I have been thinking a lot lately about how I am one of the luckiest people on the planet because my relationship with my 17-year-old daughter is rock solid. We always get along wonderfully. But I have worked very hard to make sure this is so. I thought I would share some of what I do and maybe it will help you with your teenagers.
1) Make them smile! I always try to do something silly or sweet to make her smile. I will hide little notes in her lunch or backpack or turn up the radio to a song I know she likes and sing as loud as I can (she usually joins in).
2) Say “thank you.” The experts say to catch them doing something good. This goes a long way in continuing the good behavior. Everyone likes to feel appreciated. Just keep an eye out for any little things they do and tell them thank you for doing it.
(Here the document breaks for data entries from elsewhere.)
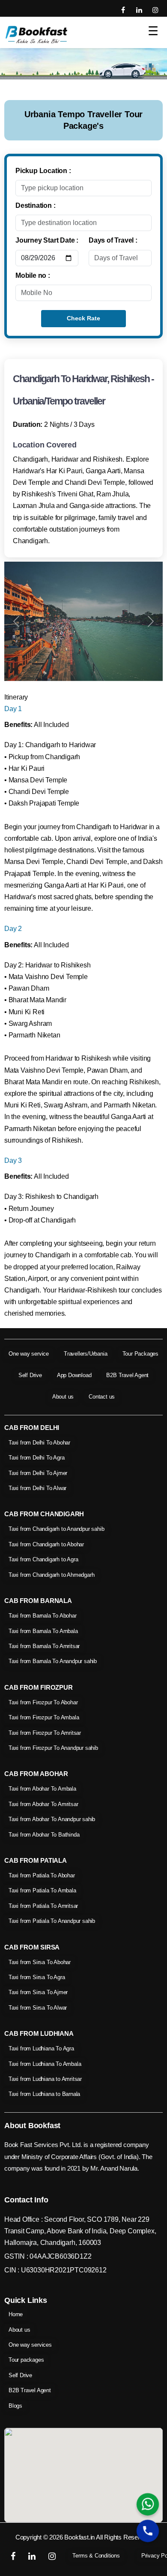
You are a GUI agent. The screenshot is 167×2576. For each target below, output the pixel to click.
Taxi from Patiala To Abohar (42, 1875)
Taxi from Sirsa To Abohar (40, 1962)
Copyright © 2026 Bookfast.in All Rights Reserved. (83, 2537)
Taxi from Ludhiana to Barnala (44, 2094)
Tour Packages (140, 1353)
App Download (74, 1375)
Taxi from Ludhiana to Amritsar (45, 2079)
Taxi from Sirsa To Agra (37, 1977)
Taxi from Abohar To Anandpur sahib (52, 1819)
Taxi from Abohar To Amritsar (43, 1804)
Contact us (102, 1396)
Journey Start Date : (46, 240)
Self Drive (30, 1375)
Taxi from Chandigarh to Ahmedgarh (51, 1575)
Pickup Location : (43, 170)
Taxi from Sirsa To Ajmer (38, 1992)
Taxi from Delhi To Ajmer (38, 1473)
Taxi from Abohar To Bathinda (44, 1834)
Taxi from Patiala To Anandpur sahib (52, 1921)
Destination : (35, 205)
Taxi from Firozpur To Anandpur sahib (53, 1748)
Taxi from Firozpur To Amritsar (45, 1733)
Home (16, 2314)
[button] (16, 621)
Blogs (15, 2406)
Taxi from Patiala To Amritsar (43, 1906)
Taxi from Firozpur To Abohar (43, 1702)
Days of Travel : (113, 240)
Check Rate (83, 318)
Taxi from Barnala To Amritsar (44, 1646)
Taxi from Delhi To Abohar (39, 1442)
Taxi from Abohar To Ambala (42, 1788)
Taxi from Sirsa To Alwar (38, 2007)
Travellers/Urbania (85, 1353)
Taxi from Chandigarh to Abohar (46, 1544)
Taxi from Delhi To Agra (36, 1457)
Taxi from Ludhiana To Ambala (45, 2064)
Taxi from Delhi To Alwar (37, 1488)
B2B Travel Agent (127, 1375)
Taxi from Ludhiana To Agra (41, 2048)
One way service (29, 1353)
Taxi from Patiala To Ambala (42, 1890)
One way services (30, 2345)
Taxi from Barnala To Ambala (43, 1631)
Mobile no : (32, 275)
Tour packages (26, 2360)
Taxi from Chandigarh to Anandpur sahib (56, 1529)
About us (63, 1396)
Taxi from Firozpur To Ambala (44, 1717)
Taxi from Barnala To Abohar (43, 1615)
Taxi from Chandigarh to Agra (43, 1559)
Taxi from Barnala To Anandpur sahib (53, 1661)
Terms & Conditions (95, 2555)
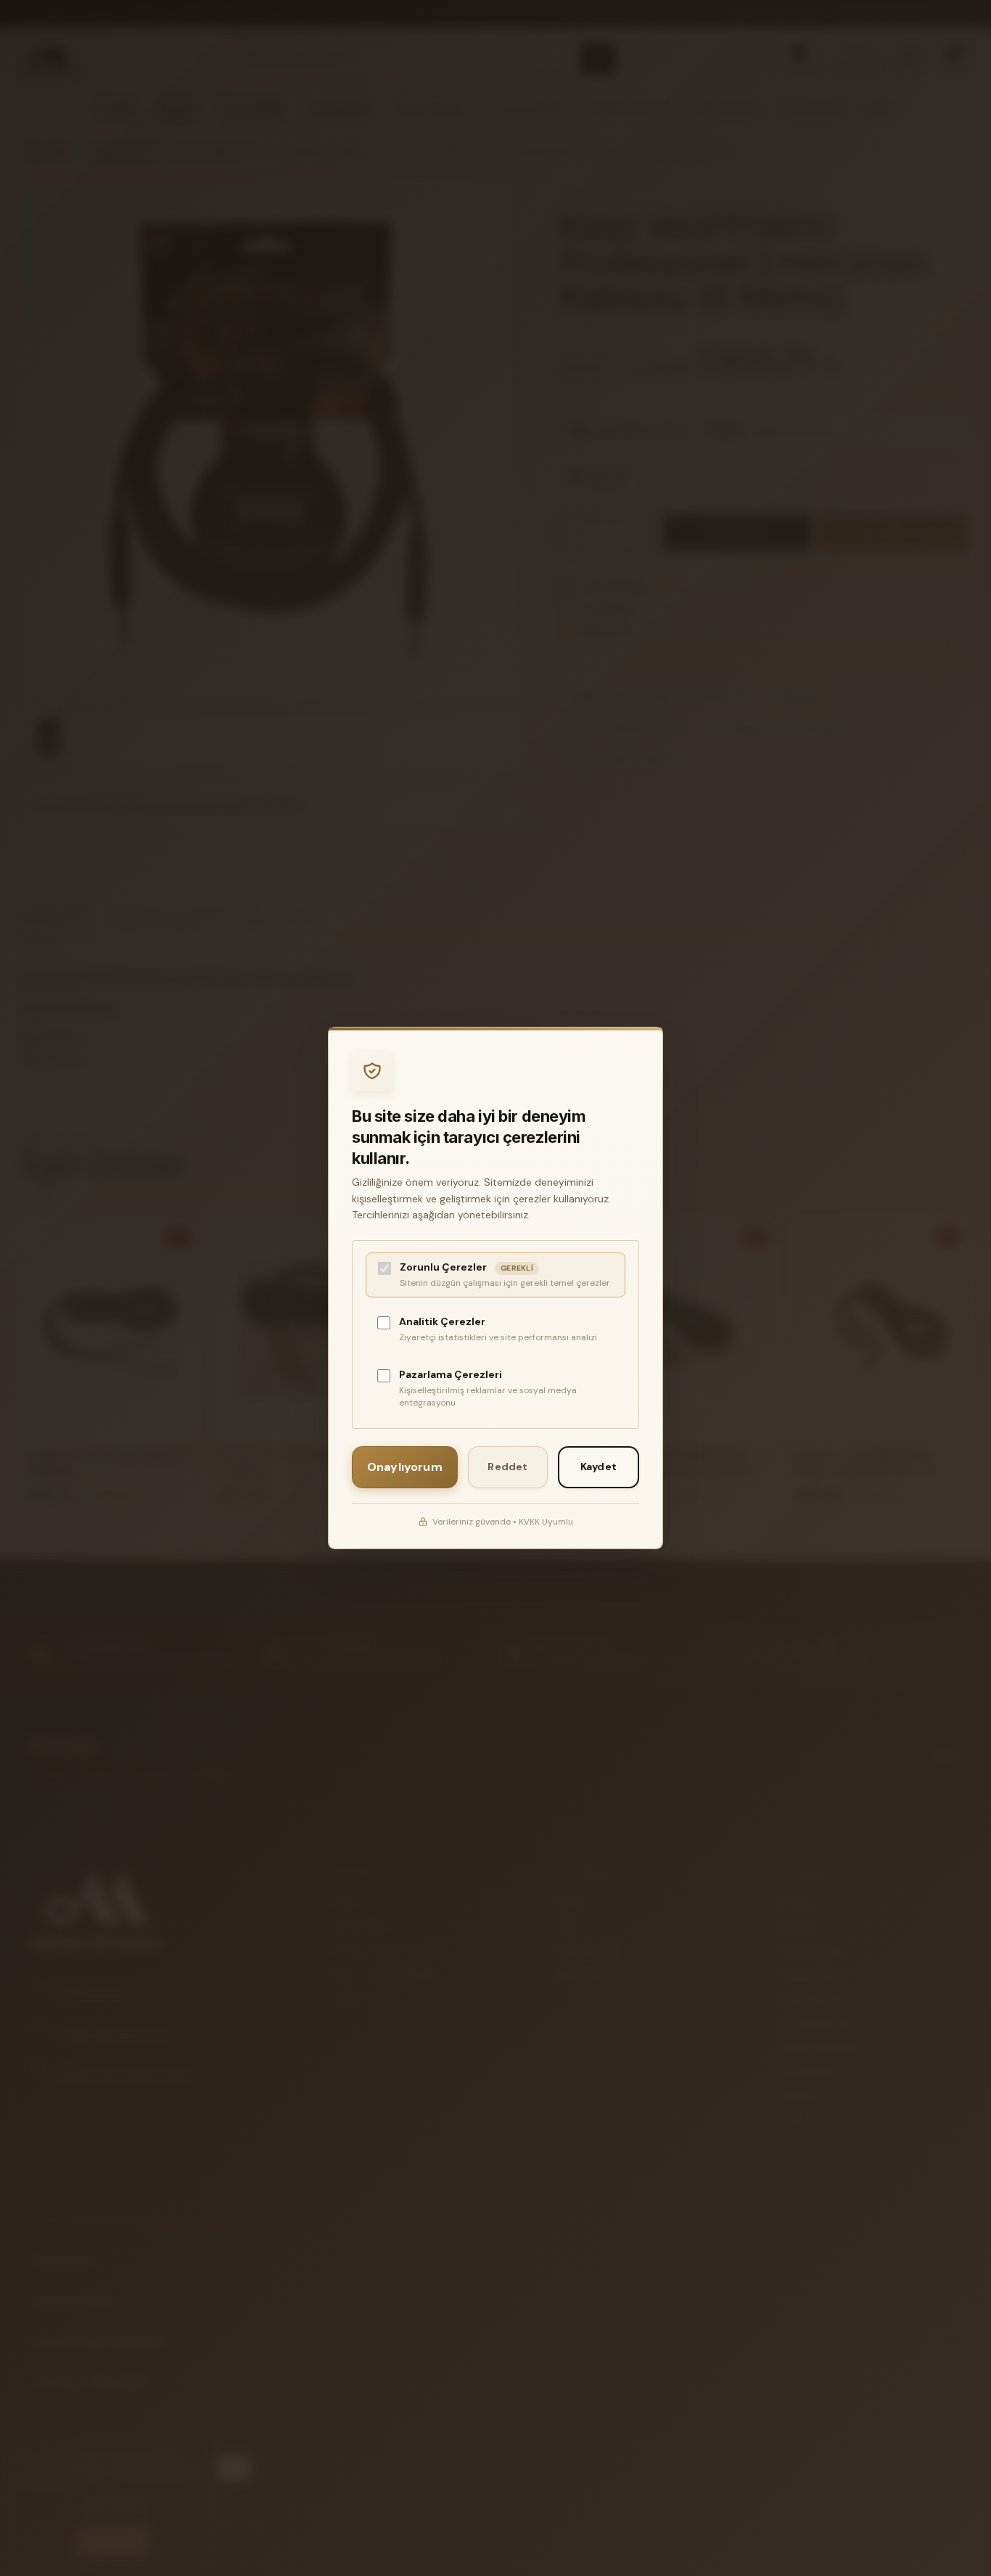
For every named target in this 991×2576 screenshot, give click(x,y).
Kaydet (598, 1466)
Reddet (507, 1466)
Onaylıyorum (405, 1466)
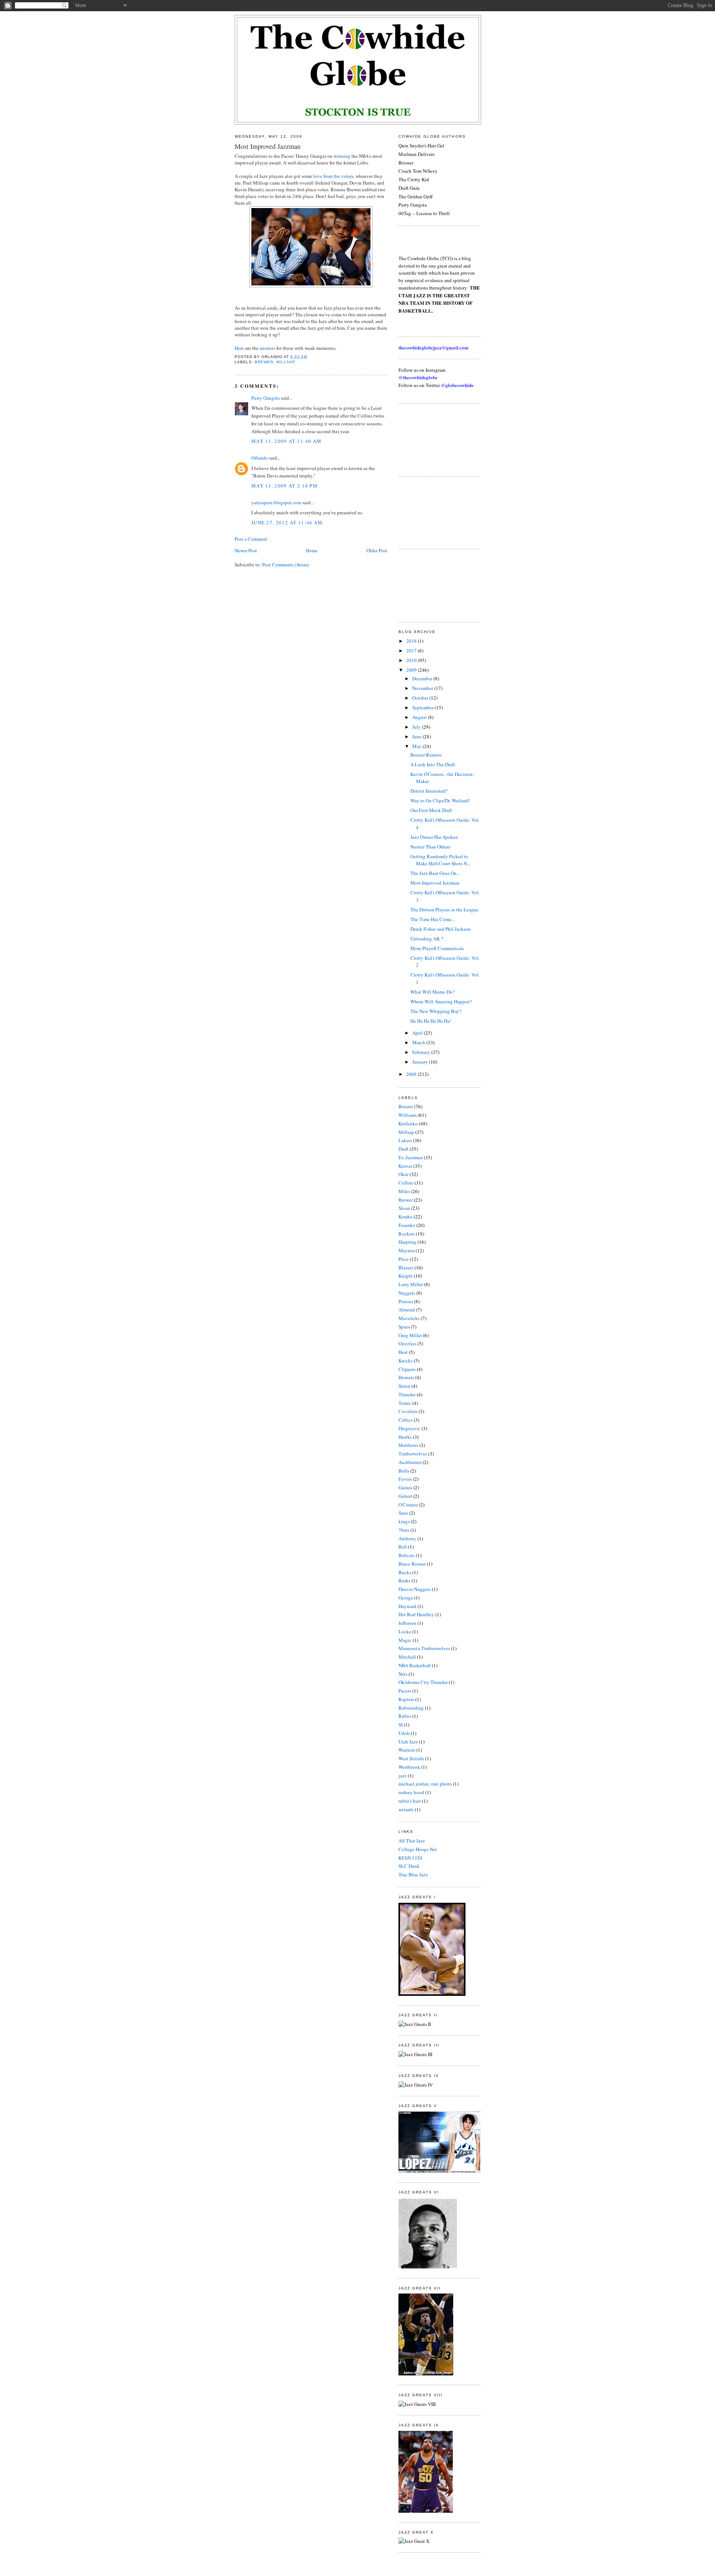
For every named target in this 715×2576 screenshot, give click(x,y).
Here (239, 348)
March (419, 1042)
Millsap (285, 362)
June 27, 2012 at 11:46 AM (287, 522)
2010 (412, 660)
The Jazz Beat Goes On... (435, 873)
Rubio (404, 1716)
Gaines (405, 1487)
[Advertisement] (431, 439)
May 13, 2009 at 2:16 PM (284, 485)
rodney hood (411, 1792)
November (423, 688)
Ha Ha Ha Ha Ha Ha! (430, 1020)
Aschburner (410, 1462)
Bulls (403, 1470)
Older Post (376, 550)
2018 (412, 640)
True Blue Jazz (413, 1874)
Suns (403, 1512)
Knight (405, 1275)
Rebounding (411, 1707)
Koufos (405, 1216)
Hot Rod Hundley (416, 1614)
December (422, 678)
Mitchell (407, 1656)
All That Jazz (411, 1840)
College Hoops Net (417, 1849)
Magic (404, 1640)
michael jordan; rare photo (425, 1783)
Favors (405, 1479)
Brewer (264, 362)
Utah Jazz (408, 1741)
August (420, 717)
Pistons (405, 1301)
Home (312, 550)
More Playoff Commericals (437, 948)
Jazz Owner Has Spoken (434, 837)
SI (400, 1724)
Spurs (404, 1326)
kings (404, 1521)
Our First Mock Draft (431, 810)
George (405, 1597)
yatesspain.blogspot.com (276, 502)
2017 (412, 650)
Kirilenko (408, 1123)
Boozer (405, 1106)
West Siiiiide (411, 1758)
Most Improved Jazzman (268, 146)
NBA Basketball (414, 1665)
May (417, 746)
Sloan (404, 1208)
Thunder (407, 1394)
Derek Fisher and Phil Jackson (440, 929)
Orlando (259, 457)
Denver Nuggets (414, 1589)
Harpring (407, 1242)
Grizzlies (407, 1343)
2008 (412, 1074)
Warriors (406, 1749)
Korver (405, 1166)
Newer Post (246, 550)
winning (342, 156)
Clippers (407, 1369)
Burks (404, 1580)
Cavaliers (407, 1411)
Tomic (404, 1403)
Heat (403, 1352)
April (418, 1032)
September (423, 707)
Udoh (404, 1733)
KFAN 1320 (410, 1857)
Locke (404, 1631)
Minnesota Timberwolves (424, 1648)
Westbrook (409, 1767)
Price (403, 1259)
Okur (403, 1174)
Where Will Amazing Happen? (441, 1001)
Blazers (405, 1267)
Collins (405, 1182)
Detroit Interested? (429, 790)
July (417, 726)
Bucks (404, 1572)
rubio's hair (409, 1800)
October (420, 697)
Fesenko (406, 1225)
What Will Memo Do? (432, 991)
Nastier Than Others (430, 846)
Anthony (407, 1538)
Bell (402, 1546)
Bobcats (406, 1555)
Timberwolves (412, 1453)
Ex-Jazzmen (410, 1157)
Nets (402, 1674)
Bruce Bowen (412, 1563)
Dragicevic (409, 1428)
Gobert (405, 1496)
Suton (404, 1386)
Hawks (405, 1437)
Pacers (404, 1690)
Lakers (405, 1140)
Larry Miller (410, 1284)
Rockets (406, 1233)
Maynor (406, 1250)
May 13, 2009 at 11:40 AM (286, 441)
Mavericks (409, 1318)
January (420, 1061)
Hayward (407, 1606)
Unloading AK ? (426, 938)
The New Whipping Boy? (435, 1011)
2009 (412, 670)
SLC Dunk (409, 1866)
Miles (404, 1191)
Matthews (408, 1445)
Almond (406, 1309)
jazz (402, 1775)
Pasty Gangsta (265, 397)
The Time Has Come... (432, 919)
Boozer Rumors (426, 754)
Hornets (406, 1377)
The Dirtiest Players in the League (444, 909)
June (417, 736)
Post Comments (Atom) (285, 564)
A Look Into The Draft (432, 764)
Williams (407, 1115)
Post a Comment (251, 539)
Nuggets (406, 1292)
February (421, 1052)
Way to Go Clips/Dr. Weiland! (440, 800)
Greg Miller (410, 1335)
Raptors (406, 1699)
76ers (403, 1530)
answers (267, 348)
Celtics (405, 1419)
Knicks (405, 1360)
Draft (403, 1148)
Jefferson (407, 1623)
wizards (406, 1809)
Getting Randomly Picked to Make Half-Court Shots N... (440, 860)
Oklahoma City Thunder (423, 1682)
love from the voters (333, 176)
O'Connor (408, 1504)
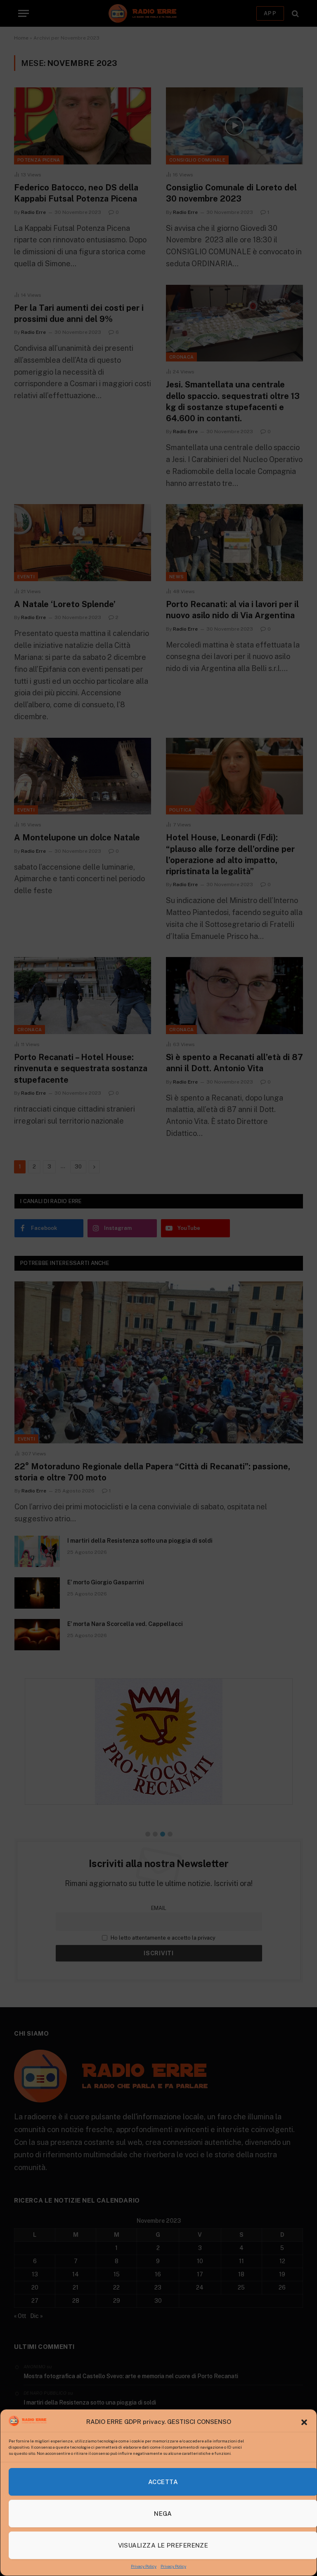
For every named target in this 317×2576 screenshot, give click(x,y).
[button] (304, 2422)
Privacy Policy (143, 2566)
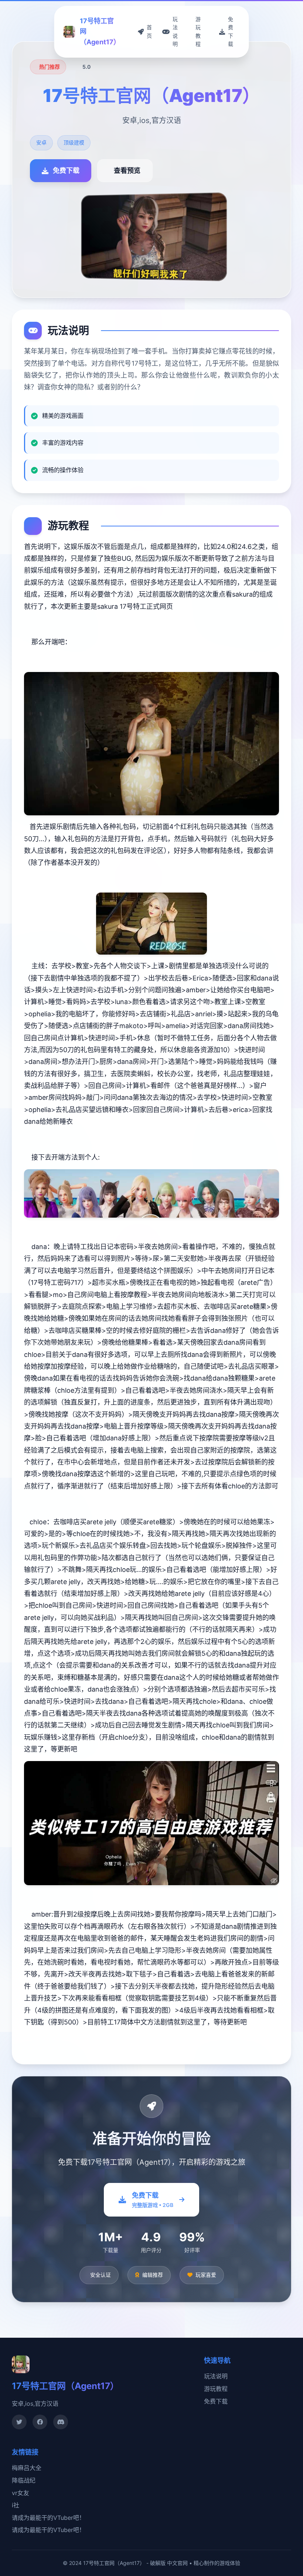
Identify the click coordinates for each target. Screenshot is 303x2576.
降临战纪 (23, 2480)
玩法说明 (216, 2376)
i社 (15, 2505)
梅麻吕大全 (26, 2467)
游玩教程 (216, 2388)
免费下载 (216, 2401)
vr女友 (20, 2493)
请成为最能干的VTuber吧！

3) Create a quirky ritual that’s just for the two of you. We have “SS time” (scheduled spontaneity). Once a week we carve out time when we do something fun for just the two of us. We pre-plan a little of it but then leave room to make immediate changes in the plans if something looks more fun.
4) Tell your child why you love them. It is equally as important to tell them that you are proud of the specific things they do, little or grand.
5) Make time for yourself as well as for them. You must put your own oxygen mask on first before you can help others. I make sure I have a life and make time alone to do some of things that I like.
6) Think about how you can make their day easier. Both my daughter and I make a habit of trying to do things that help the other; i.e., making their lunch or picking up something they need or like at the store.
Life is tough for all of us; however, teenagers have only had a few years to learn coping skills. So love them a little more, help them a little extra, and listen to them a little longer. This will lead to a better relationship with your teen, which in turn will make your life easier and happier.